WHAT NEEDS TO BE DONE
In the passage about the ball field behind the Dairy Queen, what does Brenda say while smiling?

PASSAGE
= = =
It was on the ball field, behind the Dairy Queen, beneath the threatening gray skies that I heard it first. Our bikes rested in the dirt next to the dugouts. We nervously checked the skies, holding our metal bats. We were maybe only 10 or 11, but we knew what was important — teams without uniforms, friendship without conditions. The new girl summering in our town said it out loud, nervously, “It could rain…” But it was Brenda, who had been through it all before, who had played every summer, rain or shine, who had huddled within the circle of the Dairy Queen lobby as lightening danced above us — smiling with all teeth and heart exposed, she said, “I’m so happy we’re together.”
And isn’t it still true? Everything, anything, can change from day to day. There’s always a “chance of rain.” But it’s our relationships that hold us. Our friends. Our loves. They huddle us through.
You can’t tell me that they’re always trying to get somewhere. Most of the time, it looks like they’re playing in the wind. Dancing even. These birds so elegantly bouncing and bounding above. And why wouldn’t they dance, they already have the song.
= = =
GIVEN ENTRIES

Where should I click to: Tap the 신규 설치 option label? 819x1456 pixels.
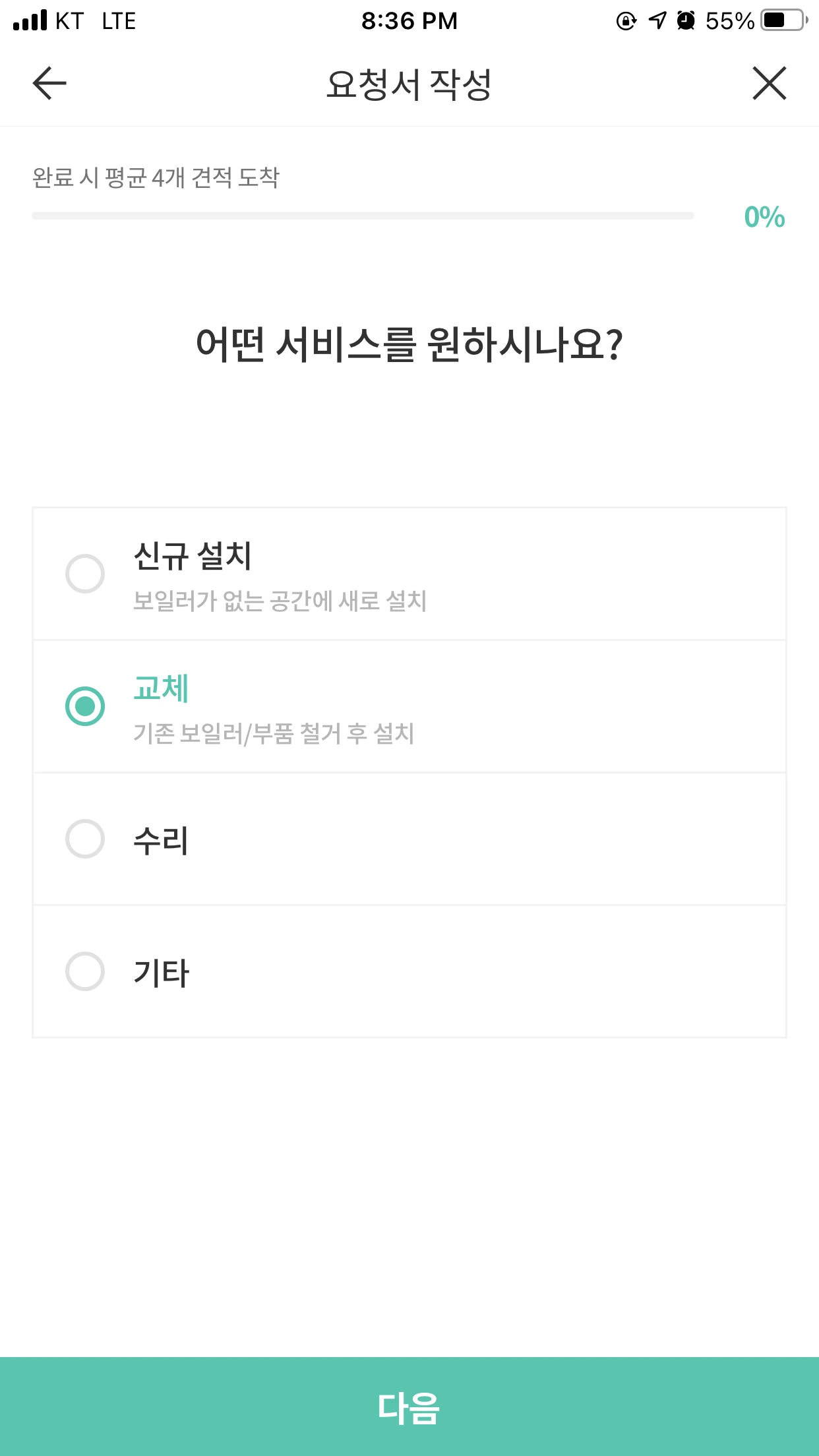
= = =
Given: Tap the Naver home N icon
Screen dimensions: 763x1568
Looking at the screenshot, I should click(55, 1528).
= = =
REPLY
“I’m so happy we’re together.”